Di Australia, pihak berwenang mengumumkan kasus pertama di negara itu pada hari Selasa – seorang pria yang pernah berada di Singapura di mana tindakan karantina yang ketat kini diterapkan. Dia telah pulih dan penyakitnya belum menyebar, kata otoritas kesehatan.
Pejabat kesehatan di Tiongkok telah mendesak dokter yang menangani kasus sindrom pernapasan akut parah, atau SARS, untuk mendisinfeksi apa pun yang mereka sentuh dan memakai masker bedah 12 lapis.
Thailand menerapkan peraturan darurat untuk memberikan wewenang kepada pejabat kesehatan untuk mengkarantina wisatawan yang datang dan diduga mengidap penyakit tersebut hingga dua minggu.

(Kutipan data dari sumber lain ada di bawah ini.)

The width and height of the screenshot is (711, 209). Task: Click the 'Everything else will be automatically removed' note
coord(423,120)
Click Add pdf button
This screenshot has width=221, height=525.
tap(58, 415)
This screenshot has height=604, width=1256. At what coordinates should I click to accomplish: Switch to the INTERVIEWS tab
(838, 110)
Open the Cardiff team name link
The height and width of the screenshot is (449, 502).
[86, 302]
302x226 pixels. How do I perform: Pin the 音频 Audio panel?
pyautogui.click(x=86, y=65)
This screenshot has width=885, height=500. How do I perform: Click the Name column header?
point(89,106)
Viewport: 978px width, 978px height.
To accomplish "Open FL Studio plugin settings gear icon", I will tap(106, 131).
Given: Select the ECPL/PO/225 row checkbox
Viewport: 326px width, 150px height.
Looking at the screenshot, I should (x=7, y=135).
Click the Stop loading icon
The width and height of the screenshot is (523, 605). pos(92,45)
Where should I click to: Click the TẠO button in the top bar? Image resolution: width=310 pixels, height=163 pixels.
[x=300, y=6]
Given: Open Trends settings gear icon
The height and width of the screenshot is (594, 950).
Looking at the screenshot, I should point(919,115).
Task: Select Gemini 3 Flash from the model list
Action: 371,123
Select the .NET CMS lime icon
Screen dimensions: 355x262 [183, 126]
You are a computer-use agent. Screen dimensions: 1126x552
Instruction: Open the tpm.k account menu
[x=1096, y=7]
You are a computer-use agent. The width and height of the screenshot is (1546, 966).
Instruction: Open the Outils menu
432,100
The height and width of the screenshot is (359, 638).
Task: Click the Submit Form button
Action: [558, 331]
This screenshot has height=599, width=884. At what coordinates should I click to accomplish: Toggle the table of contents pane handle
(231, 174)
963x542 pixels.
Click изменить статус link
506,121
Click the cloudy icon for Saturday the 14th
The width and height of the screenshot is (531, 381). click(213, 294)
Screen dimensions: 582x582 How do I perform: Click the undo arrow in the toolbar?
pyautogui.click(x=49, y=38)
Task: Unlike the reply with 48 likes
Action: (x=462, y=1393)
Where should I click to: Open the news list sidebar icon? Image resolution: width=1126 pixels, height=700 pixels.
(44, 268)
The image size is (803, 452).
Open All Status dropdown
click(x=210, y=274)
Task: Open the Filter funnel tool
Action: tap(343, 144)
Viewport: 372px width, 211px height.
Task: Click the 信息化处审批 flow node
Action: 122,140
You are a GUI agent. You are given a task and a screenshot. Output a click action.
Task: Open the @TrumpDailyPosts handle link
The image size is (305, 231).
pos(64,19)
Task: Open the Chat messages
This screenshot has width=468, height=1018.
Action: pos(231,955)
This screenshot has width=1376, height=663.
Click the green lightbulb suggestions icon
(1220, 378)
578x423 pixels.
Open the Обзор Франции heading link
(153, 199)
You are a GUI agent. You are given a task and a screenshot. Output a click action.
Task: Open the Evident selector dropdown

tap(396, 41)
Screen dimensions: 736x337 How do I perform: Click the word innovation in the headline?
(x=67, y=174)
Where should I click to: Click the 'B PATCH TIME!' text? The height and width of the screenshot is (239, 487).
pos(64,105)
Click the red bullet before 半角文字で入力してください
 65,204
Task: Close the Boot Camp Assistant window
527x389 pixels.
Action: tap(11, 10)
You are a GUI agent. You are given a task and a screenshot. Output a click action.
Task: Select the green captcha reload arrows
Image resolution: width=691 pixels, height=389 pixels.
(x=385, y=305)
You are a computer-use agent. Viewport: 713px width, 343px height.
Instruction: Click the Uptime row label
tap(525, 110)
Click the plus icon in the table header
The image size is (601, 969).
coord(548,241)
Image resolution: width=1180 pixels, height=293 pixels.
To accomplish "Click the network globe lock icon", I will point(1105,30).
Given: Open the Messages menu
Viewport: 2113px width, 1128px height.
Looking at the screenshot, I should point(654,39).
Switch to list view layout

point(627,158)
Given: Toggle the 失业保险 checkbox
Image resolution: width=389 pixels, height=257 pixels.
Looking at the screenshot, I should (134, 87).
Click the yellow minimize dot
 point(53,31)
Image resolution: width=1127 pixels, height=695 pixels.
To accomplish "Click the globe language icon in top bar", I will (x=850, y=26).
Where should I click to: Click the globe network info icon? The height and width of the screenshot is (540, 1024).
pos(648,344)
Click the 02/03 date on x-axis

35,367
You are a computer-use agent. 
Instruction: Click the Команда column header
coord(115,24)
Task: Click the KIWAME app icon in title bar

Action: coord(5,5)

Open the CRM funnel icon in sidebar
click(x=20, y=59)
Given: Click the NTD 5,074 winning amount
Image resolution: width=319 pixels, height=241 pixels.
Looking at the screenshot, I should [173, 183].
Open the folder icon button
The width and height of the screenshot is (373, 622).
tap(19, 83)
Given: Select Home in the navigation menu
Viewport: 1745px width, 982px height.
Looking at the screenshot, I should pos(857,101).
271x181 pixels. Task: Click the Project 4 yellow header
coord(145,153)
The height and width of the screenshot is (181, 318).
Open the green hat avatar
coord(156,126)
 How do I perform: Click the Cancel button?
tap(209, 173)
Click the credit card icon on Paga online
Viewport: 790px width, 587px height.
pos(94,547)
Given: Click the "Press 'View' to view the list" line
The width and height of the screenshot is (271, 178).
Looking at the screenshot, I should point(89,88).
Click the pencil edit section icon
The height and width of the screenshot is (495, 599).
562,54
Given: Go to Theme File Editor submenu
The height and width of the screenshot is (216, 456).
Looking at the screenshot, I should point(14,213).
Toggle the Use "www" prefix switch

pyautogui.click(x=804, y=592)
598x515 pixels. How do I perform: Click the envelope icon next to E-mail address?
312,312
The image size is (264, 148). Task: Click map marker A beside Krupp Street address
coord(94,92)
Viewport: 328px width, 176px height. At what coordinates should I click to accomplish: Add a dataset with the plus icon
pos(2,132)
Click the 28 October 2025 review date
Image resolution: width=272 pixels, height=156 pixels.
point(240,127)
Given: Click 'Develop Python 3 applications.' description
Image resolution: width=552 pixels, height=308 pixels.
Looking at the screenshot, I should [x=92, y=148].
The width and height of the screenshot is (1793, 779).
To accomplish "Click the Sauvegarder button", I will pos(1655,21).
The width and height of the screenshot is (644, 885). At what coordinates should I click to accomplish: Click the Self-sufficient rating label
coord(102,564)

Para ilmuwan belum mengidentifikasi penyakit yang telah menginfeksi lebih dari 1.600 orang, sebagian besar di Asia, dan sedang bekerja keras untuk menemukan obatnya.
Gejala awalnya meliputi demam, batuk kering, dan sesak napas.
Taiwan telah melarang kapal berlayar antara rangkaian pulau terpencil dan daratan Tiongkok, tempat penyakit ini pertama kali terdeteksi di KwaZulu-Natal selatan pada bulan November.
Di Kanada, di mana keadaan darurat kesehatan telah diumumkan di provinsi Ontario, pihak berwenang Toronto telah melaporkan bahwa setidaknya dua anak yang mengidap penyakit tersebut telah dirawat di rumah sakit, dan tiga lainnya mengalami gejala.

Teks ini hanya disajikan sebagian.